**Selected passage:**
The stress of the coming audition for Gardiner played havoc with Tietjens’s emotions. “I sat at the piano trying to think, but I seem absolutely barren of ideas at present.” He abandoned the piano, read some Kipling, and went to bed early.
L. Frank Baum - circa early 1900s. |
On Sunday, Baum and Tietjens presented
the first act of The Octopus for Gardiner. Tietjens could
not gauge “what impression it made on [Gardiner], but apparently he seemed to like
it. I will have to put some trashy music in the second act . . . a good deal of
the success of the opera will have to depend on these trashy numbers, and they
are harder for me to write.”
The next evening, seeking trashy
inspiration, Tietjens went to the Grand Opera House to see Weber & Fields’s
Fiddle-Dee-Dee, some of which he quite enjoyed. [Click here to read his review] He started composing
again. “The result, [of my efforts] was a jingle, the chorus of the newspaper
reporters, which seemed sufficiently trashy to suit a manager.”

**Given instruction 1:** According to the passage about Tietjens and The Octopus, which show did Tietjens see at the Grand Opera House?

**Exercise inputs:**
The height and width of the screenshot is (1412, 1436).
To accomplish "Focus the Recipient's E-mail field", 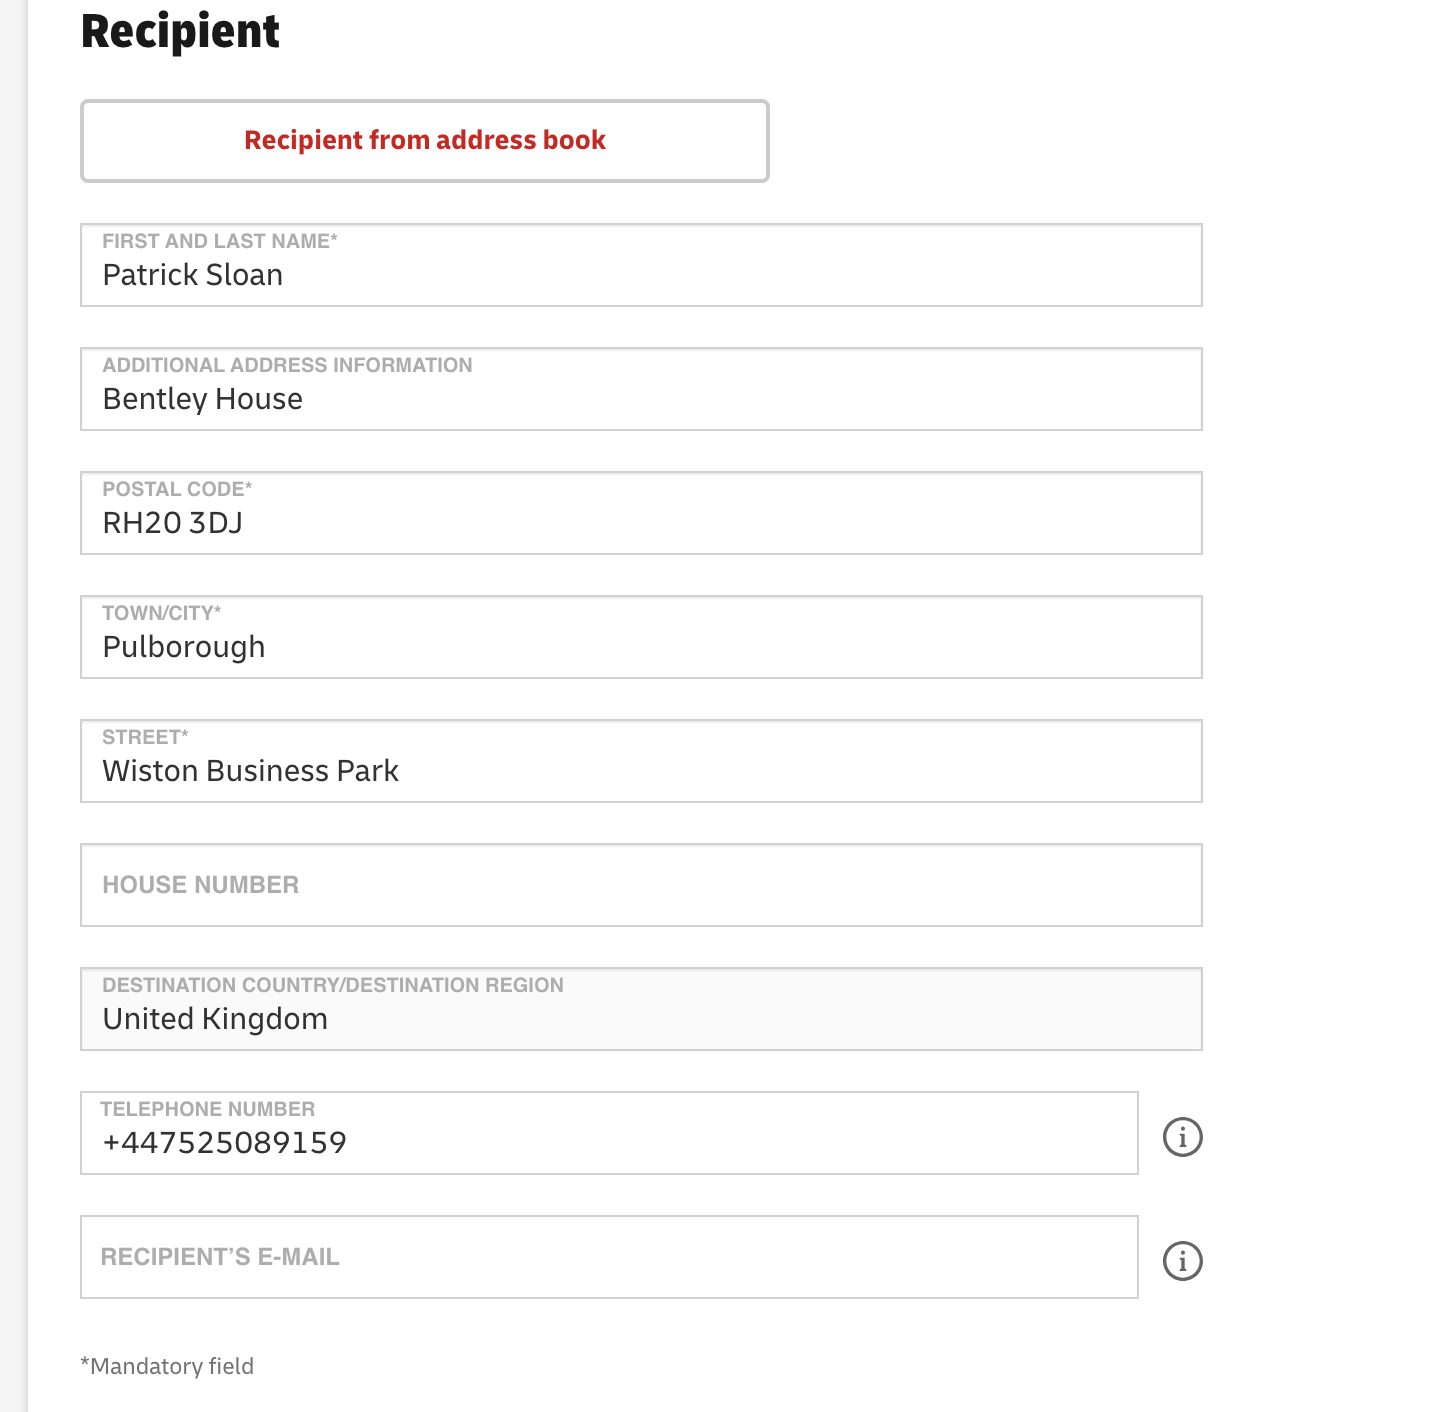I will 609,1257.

* * *

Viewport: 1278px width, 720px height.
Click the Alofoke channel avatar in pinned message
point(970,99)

**Given instruction 2:** Reproduce the stretch of the listing from the line containing "Viewport: 1278px width, 720px height." through the line containing "point(970,99)", character for character.

**Worked solution 1:** Weber & Fields's Fiddle-Dee-Dee.

**Worked solution 2:**
Viewport: 1278px width, 720px height.
Click the Alofoke channel avatar in pinned message
point(970,99)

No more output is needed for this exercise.